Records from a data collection
[Start of section]
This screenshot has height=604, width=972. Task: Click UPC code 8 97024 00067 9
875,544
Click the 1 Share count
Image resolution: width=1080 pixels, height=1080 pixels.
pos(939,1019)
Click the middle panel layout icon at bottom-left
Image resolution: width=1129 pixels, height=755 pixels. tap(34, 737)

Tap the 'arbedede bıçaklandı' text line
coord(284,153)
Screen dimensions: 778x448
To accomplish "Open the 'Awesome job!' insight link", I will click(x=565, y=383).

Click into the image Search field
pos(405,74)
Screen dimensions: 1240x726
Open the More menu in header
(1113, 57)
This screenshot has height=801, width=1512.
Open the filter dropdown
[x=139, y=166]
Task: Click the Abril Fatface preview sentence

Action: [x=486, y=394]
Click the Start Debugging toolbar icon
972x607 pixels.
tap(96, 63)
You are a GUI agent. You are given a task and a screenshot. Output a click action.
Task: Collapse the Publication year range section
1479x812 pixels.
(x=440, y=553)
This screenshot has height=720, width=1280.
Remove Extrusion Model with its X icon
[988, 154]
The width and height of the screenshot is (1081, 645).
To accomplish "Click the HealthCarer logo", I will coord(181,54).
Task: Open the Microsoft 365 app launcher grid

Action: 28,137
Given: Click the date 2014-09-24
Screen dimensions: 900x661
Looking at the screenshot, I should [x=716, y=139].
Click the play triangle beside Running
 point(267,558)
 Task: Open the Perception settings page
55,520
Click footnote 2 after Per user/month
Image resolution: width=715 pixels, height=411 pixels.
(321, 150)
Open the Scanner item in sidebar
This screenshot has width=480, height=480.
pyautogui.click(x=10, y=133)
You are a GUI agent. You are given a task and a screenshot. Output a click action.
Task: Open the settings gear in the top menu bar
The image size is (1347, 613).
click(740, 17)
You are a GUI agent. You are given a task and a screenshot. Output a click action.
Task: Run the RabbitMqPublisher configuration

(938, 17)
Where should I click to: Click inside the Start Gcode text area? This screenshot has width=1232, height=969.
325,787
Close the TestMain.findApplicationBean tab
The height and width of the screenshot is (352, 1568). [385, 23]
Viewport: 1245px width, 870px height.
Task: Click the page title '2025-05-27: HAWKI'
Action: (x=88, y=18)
[End of section]
_DESCRIPTION OF THE TASK_. Could you restate word for word the lines above from the one containing "The width and" through the one containing "Click footnote 2 after Per user/month", both included, and nothing else?

_REPLY_.
The width and height of the screenshot is (1081, 645).
To accomplish "Click the HealthCarer logo", I will coord(181,54).
Task: Open the Microsoft 365 app launcher grid

Action: 28,137
Given: Click the date 2014-09-24
Screen dimensions: 900x661
Looking at the screenshot, I should [x=716, y=139].
Click the play triangle beside Running
 point(267,558)
 Task: Open the Perception settings page
55,520
Click footnote 2 after Per user/month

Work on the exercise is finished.